[GIVEN DATA Boundary: Start]

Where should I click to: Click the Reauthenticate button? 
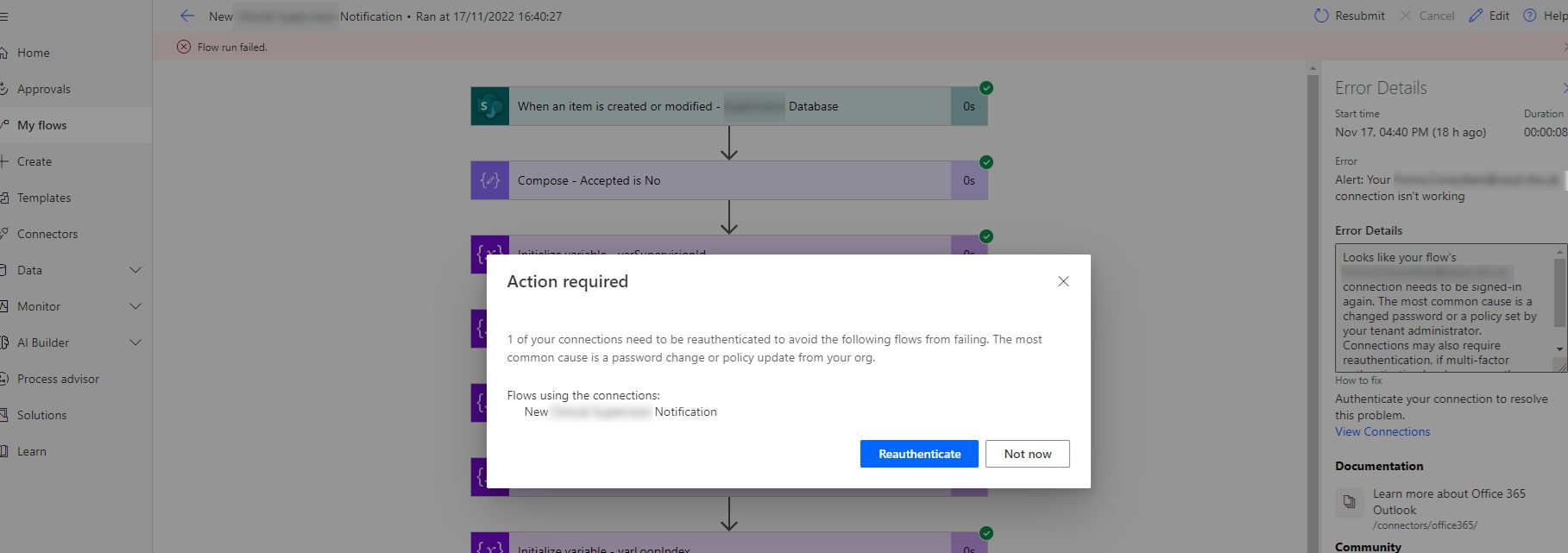[x=919, y=454]
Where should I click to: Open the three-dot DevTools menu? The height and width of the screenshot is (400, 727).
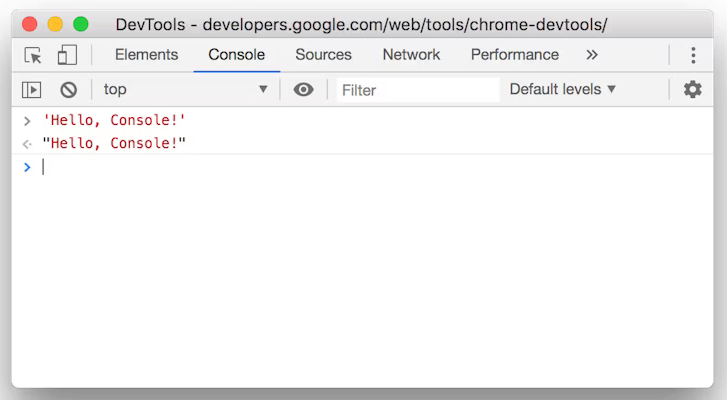click(x=693, y=55)
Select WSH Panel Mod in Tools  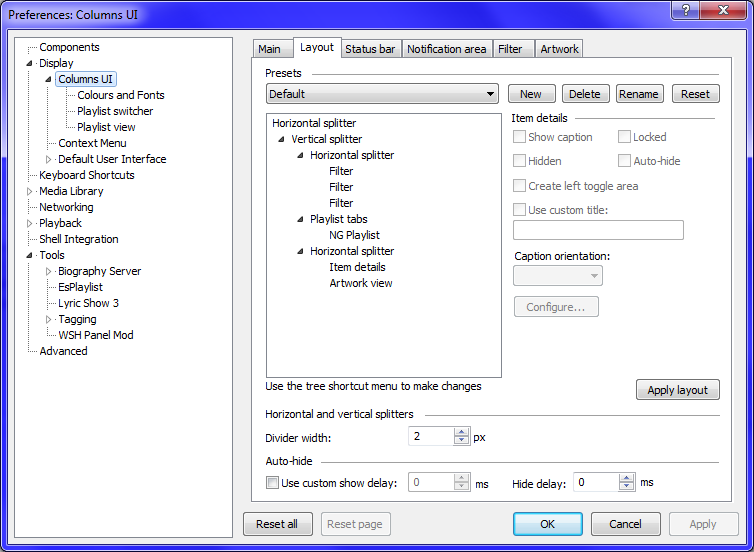[95, 335]
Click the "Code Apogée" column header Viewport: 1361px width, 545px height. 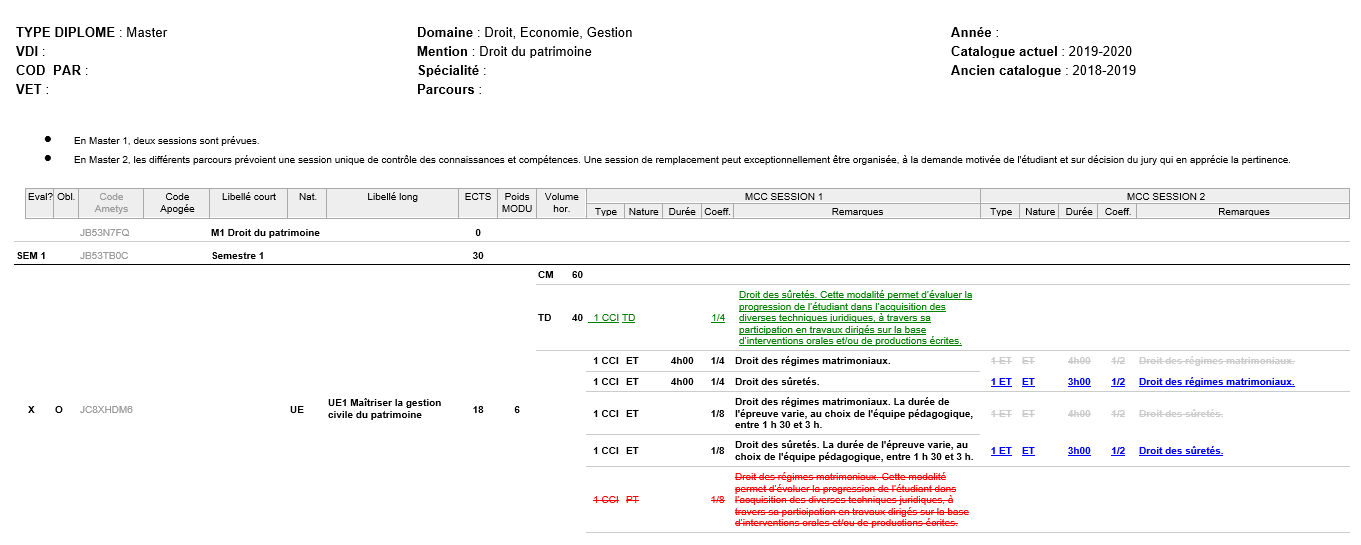pyautogui.click(x=177, y=203)
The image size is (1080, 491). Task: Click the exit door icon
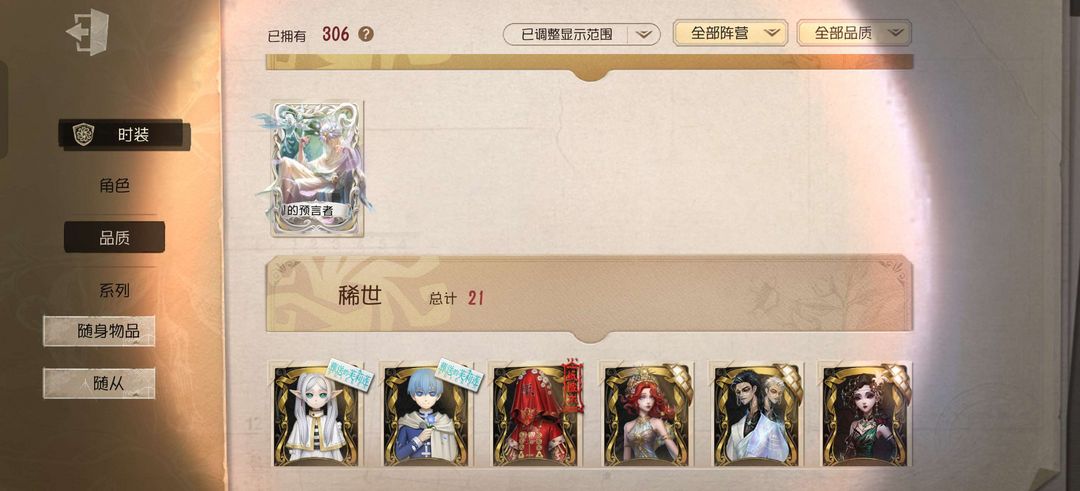(87, 32)
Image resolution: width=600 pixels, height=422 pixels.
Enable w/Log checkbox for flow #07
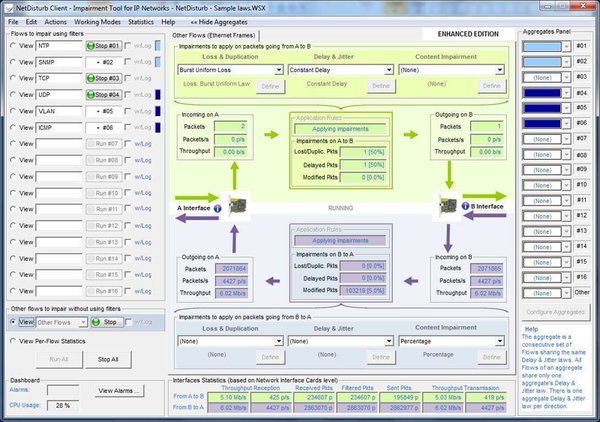128,143
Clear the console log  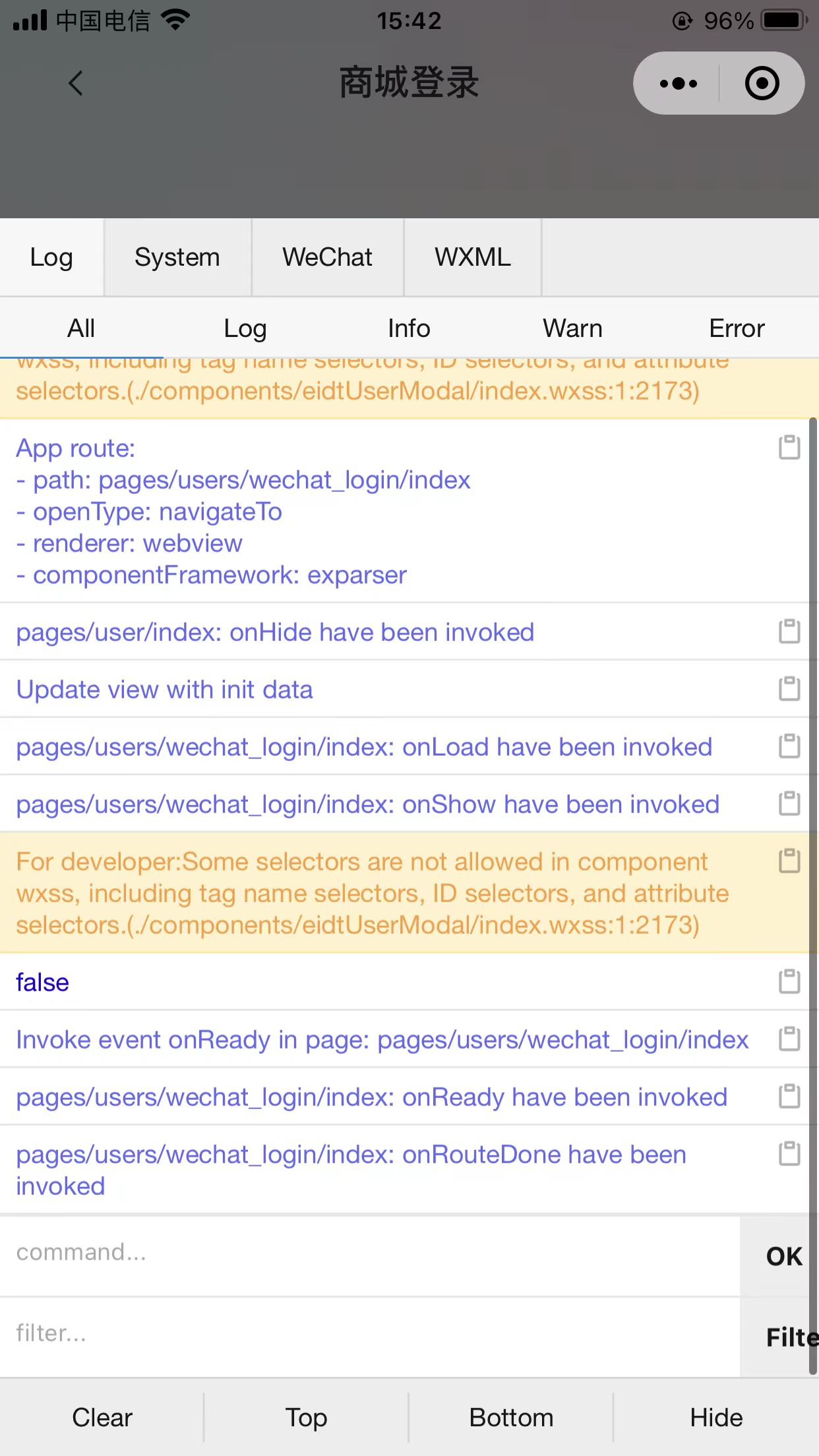point(102,1417)
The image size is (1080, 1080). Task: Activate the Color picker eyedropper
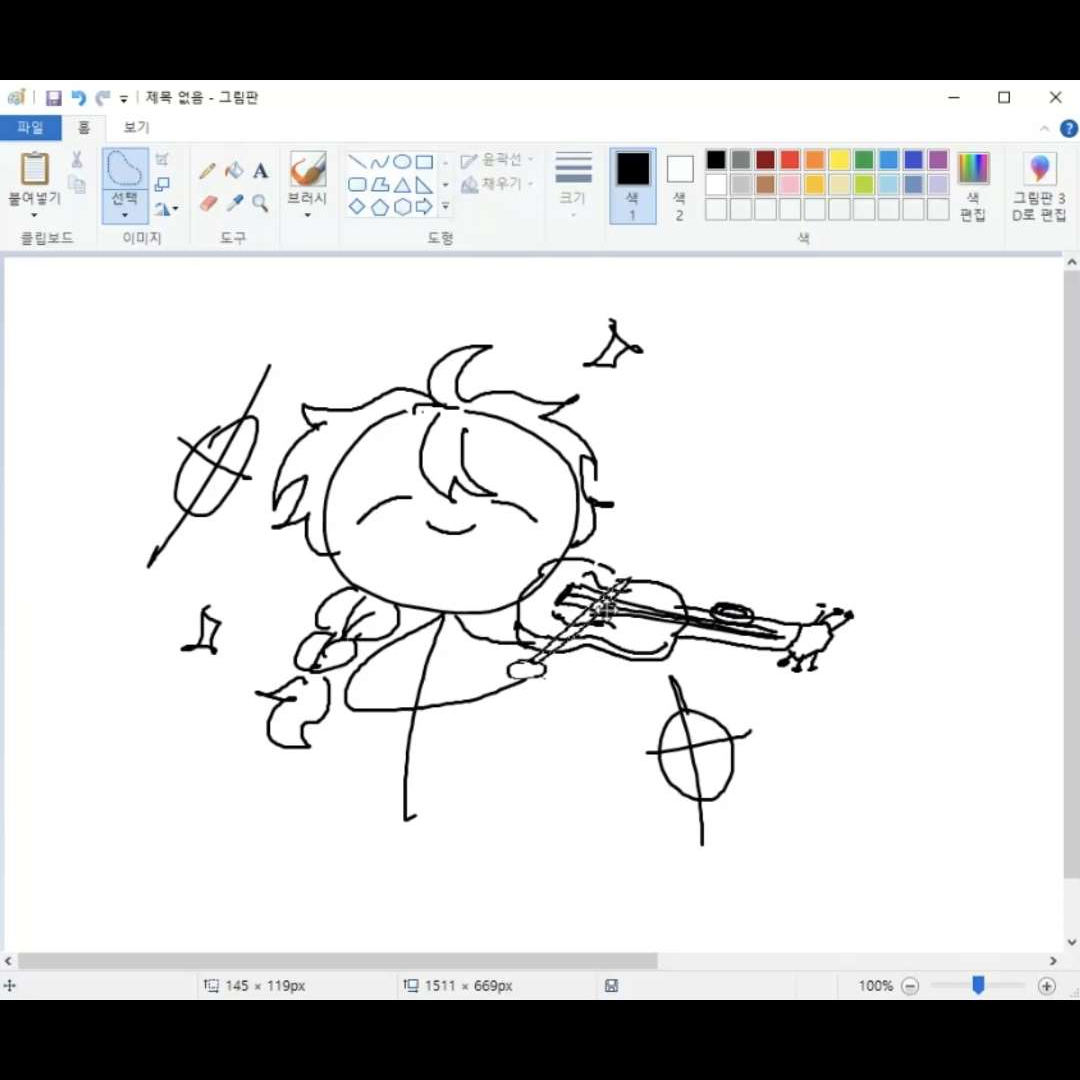234,203
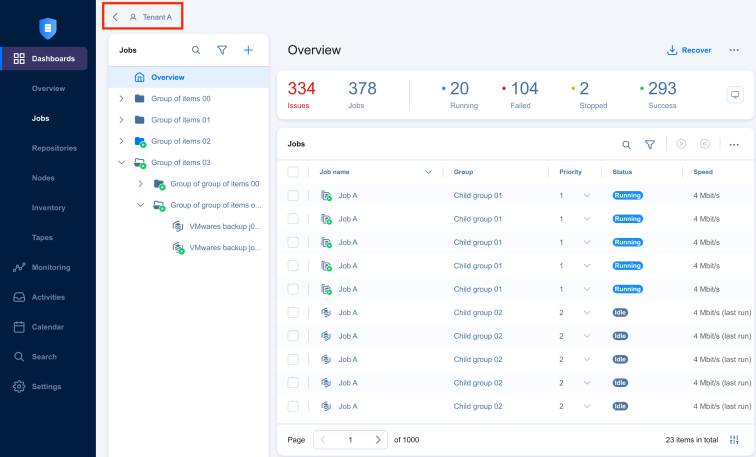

[GIVEN DATA Boundary: End]

**WORK INSTRUCTION**.
Could you transcribe exactly the lines from the one with "The image size is (1080, 1080)." through the end of the data, both ends included, and nothing else, skipping the pictures?

**RESPONSE**.
The image size is (1080, 1080). Task: Activate the Color picker eyedropper
234,203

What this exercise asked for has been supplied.